# Work to complete
Transcribe precisely, and only, the lines beginning at the line containing "Screen dimensions: 1611x907" and ending at the final line of the material below.
============
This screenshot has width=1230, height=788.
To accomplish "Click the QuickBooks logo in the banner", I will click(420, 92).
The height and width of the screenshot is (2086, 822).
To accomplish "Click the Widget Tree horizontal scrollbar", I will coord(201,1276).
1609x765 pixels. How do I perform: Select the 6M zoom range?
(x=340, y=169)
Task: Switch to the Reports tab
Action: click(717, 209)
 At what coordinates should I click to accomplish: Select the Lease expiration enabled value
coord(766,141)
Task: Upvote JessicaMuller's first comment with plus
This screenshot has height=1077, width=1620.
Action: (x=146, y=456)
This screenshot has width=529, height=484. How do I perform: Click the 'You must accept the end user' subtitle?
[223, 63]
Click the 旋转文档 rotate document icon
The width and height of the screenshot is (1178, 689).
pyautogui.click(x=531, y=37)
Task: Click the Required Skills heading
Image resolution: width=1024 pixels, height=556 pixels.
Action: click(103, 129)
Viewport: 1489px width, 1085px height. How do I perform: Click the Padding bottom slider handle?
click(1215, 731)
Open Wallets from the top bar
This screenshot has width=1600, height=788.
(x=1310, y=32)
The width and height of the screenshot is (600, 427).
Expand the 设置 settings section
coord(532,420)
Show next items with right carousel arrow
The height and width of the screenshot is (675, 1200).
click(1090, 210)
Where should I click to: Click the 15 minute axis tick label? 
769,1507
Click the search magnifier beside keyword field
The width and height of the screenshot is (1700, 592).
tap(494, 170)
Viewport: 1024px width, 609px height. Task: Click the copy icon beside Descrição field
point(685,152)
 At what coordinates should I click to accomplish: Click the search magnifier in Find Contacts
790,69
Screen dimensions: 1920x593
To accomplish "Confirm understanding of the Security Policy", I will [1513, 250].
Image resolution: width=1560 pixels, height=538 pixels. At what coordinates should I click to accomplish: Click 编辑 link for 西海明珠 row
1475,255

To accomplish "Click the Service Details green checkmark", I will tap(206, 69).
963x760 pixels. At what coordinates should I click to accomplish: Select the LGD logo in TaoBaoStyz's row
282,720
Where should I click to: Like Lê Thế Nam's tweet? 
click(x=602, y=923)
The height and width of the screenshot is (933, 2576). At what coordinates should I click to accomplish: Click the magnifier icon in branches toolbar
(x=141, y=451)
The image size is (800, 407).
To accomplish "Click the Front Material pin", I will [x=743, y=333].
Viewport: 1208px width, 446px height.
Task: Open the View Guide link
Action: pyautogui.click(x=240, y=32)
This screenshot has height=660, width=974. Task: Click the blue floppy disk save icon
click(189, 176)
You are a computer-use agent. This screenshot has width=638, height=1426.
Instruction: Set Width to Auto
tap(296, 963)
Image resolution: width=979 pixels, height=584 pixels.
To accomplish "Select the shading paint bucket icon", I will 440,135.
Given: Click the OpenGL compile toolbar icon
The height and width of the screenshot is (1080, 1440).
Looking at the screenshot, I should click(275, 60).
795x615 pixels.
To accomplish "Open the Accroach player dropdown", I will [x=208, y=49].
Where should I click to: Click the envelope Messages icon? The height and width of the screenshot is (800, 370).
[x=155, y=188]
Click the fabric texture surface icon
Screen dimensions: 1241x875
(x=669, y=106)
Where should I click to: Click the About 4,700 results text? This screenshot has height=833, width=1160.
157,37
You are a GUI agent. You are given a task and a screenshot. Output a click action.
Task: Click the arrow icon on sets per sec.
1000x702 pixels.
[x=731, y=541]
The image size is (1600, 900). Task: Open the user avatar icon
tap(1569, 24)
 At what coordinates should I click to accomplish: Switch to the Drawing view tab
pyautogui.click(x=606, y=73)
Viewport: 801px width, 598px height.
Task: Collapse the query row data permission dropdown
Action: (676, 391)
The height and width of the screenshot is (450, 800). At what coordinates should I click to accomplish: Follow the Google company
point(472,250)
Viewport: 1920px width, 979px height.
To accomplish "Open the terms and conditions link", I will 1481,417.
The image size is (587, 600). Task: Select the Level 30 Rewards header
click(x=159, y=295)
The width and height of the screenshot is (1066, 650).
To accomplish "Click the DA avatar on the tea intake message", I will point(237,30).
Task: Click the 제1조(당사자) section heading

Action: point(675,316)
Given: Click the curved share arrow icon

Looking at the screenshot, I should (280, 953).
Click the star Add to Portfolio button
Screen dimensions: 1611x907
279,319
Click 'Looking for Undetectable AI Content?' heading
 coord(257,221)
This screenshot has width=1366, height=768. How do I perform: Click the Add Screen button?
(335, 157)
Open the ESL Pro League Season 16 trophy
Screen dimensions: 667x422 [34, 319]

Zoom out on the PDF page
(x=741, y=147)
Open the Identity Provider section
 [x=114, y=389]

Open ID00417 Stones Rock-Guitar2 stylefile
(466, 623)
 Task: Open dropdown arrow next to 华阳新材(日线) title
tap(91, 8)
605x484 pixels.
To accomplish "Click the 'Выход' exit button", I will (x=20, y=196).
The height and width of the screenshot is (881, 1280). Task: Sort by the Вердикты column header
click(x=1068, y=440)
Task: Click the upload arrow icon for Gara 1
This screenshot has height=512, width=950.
============
# Solution to the exercise
Screen dimensions: 1611x907
279,319
Click 'Looking for Undetectable AI Content?' heading
 coord(257,221)
This screenshot has width=1366, height=768. How do I perform: Click the Add Screen button?
(335, 157)
Open the ESL Pro League Season 16 trophy
Screen dimensions: 667x422 [34, 319]

Zoom out on the PDF page
(x=741, y=147)
Open the Identity Provider section
 [x=114, y=389]

Open ID00417 Stones Rock-Guitar2 stylefile
(466, 623)
 Task: Open dropdown arrow next to 华阳新材(日线) title
tap(91, 8)
605x484 pixels.
To accomplish "Click the 'Выход' exit button", I will (x=20, y=196).
The height and width of the screenshot is (881, 1280). Task: Sort by the Вердикты column header
click(x=1068, y=440)
Task: Click the upload arrow icon for Gara 1
This screenshot has height=512, width=950.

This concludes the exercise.